**SUAS TAREFAS:**
(1) Nas linhas do material fornecido, começando em "You are a computer-use agent. 708x504 pixels." e terminando no fim dessas linhas, troque "browser" por "manager" e reproduza o trecho com todo o resto inalterado.
(2) Por favor, prolongue o texto sobre o filme O Rancho da Goiabada, seguindo depois da última frase apresentada.

**TEXTO DE ORIGEM:**

+++

Na mistura entre ficção e realidade, Guilherme Martins coloca seu personagem nas ruas para explorar a precarização do trabalho no Brasil.
É de conhecimento geral, a partir da mídia e da própria experiência de cada um como brasileiro, a noção da complexidade do trabalho no país, das desigualdades, das injustiças e das constantes crises em que nos encontramos face o mundo. Muitos possuem subempregos – as vezes nem registrados -, sem direitos, garantias ou menos ainda segurança.
Na complexa noção de trabalho que se tem no Brasil, o cineasta Guilherme Martins expande seu curta-metragem O Rancho da Goiabada em seu primeiro longa, O Rancho da Goiabada, ou Pois é Meu Camarada, Fácil, Fácil Não é a Vida. À frente das câmeras, Alex Rocha revive seu personagem, um boia-fria nascido no interior do Nordeste que tenta mudar de vida em São Paulo, inicialmente cortando cana no interior do estado, e depois em diversos empregos na cidade grande.

+++

**MATERIAL FORNECIDO:**
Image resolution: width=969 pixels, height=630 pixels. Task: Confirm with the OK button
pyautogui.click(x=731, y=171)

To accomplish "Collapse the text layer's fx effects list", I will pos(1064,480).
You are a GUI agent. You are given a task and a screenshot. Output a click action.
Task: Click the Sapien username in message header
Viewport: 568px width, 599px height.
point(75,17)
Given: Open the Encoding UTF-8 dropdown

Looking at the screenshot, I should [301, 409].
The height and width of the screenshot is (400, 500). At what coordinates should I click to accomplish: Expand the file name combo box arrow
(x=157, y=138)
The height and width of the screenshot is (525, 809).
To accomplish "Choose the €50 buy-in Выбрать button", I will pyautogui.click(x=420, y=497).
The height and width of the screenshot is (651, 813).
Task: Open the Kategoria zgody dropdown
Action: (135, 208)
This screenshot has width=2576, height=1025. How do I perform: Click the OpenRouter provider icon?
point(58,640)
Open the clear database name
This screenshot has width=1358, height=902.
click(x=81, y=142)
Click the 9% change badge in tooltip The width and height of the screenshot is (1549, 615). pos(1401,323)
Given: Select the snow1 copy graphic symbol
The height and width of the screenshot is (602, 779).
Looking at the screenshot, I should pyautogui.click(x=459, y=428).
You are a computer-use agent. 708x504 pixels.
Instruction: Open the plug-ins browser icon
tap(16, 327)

+++

**RESPOSTAS EM ORDEM:**
(1)
You are a computer-use agent. 708x504 pixels.
Instruction: Open the plug-ins manager icon
tap(16, 327)

(2)
Enquanto mescla passagens documentais através de uma estética ficcional, disfarçando entrevistas como se fossem diálogos do dia-a-dia entre amigos e conhecidos, com trabalhadores reais, Martins também brinca com a própria ficção, ao homenagear o Cinema Novo não apenas com passagens que lembram seu estilo, mas também ao inserir o protagonista vendendo clássicos brasileiros no transporte público, como Glauber Rocha e Zelito Viana.
Acontece que nessa união entre ambos os formatos, a linguagem do filme acaba se tornando um tanto confusa. A ideia central de explorar a precarização do trabalho e, respectivamente, do trabalhador, é bastante clara desde os primeiros minutos, sobretudo através do humor ácido e sempre afiado nas críticas que busca tecer. O problema é que, ao juntar a face documental com a ficcional, a montagem do filme não consegue construir uma linha temporal tão uniforme.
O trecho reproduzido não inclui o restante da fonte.